Every Sunday Is Resurrection Sunday

Every year much of Christendom celebrates the “Holy Week,” remembering Jesus’ last week on earth. Beginning with “Palm Sunday” (commemorating the triumphal entry with Jesus being hailed as king), “Maundy Thursday” (from the Latin “mandatum,” meaning commandment) remembering Jesus at the Last Supper saying to his apostles, “I give you a new commandment,” Jn. 13:34), then “Good Friday” (good for us since He died for our sins on that day), culminating in “Resurrection Sunday,” or as it is often called in the English-speaking world, “Easter.” 

Annual celebrations were an integral part of the Old Testament system of worship with numerous yearly feasts, and every civil society has yearly patriotic and national commemorations and memorials.
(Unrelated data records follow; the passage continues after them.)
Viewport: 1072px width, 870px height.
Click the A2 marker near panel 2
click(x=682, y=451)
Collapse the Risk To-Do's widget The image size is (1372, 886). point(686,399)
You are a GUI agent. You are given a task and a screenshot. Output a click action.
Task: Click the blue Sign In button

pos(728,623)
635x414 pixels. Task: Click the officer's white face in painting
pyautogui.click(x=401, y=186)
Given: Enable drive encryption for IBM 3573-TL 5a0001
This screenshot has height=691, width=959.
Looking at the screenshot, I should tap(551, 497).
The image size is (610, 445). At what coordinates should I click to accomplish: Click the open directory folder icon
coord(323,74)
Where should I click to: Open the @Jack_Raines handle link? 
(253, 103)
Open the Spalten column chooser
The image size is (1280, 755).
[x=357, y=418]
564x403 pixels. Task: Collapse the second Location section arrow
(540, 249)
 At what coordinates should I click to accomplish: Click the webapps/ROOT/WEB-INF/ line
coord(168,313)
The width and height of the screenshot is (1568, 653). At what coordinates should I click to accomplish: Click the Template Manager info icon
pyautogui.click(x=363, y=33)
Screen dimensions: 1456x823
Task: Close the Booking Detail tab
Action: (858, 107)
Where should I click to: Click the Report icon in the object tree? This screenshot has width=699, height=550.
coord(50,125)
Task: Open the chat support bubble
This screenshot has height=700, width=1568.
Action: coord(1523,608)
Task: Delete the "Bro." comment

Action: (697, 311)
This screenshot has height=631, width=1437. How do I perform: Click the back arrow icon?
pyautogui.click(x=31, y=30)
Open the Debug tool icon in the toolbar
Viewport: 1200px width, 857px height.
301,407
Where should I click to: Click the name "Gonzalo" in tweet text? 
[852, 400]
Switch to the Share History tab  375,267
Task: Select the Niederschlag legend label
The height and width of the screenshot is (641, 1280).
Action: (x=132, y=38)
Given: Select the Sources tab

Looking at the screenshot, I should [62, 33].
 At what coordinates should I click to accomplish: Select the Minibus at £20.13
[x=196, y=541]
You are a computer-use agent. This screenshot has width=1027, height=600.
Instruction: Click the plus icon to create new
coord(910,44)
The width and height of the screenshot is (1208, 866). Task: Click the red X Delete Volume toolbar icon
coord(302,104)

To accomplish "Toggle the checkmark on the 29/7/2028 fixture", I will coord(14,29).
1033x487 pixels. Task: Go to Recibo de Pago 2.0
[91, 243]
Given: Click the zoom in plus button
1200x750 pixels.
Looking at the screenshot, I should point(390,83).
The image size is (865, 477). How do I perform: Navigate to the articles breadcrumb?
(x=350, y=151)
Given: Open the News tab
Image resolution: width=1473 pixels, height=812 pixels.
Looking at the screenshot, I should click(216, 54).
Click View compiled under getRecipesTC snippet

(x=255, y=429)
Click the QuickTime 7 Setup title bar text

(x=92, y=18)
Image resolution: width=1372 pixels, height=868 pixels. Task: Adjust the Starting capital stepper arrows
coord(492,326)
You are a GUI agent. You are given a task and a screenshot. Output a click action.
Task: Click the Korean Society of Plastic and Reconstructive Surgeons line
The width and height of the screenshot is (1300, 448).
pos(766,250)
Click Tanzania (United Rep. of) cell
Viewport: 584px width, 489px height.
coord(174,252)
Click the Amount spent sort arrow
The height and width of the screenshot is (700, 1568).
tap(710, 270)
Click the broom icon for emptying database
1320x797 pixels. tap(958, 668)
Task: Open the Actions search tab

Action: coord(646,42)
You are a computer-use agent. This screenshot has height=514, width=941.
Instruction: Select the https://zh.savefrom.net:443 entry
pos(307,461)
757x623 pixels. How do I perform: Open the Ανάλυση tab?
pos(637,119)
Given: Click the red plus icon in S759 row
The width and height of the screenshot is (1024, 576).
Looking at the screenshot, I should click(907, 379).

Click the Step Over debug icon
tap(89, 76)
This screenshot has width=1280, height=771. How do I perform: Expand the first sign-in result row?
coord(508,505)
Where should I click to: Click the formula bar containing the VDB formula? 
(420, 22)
Many would find it strange for the church to not have such as well. 

But in the New Testament, every single Lord’s Day is a celebration of the reality of the physical, bodily resurrection of the Lord Jesus Christ from the dead. The fact He died for us and that His tomb is empty is not important to us just one Sunday a year. 

The Lord’s Day is our weekly and continual celebration and commemoration of the greatest truth of all time. So every Sunday the faithful meet. Each Sunday we observe His divinely instituted memorial feast. Every Sunday we cry, “He is risen!” (Matt. 17:9. 27:64; 28:6;7; Mark 16:6; Luke 24:9; 24,6,34; Rom. 1:4; 2 Tim. 2;8).

We have received, stand in and still today preach as the apostle Paul: “the gospel which I preached to you, which also you received, in which also you stand, by which also you are saved, if you hold fast the word which I preached to you, unless you believed in vain. For I delivered to you as of first importance what I also received, that Christ died for our sins according to the Scriptures, and that He was buried, and that He was raised on the third day according to the Scriptures” (1 Cor. 15:1-4).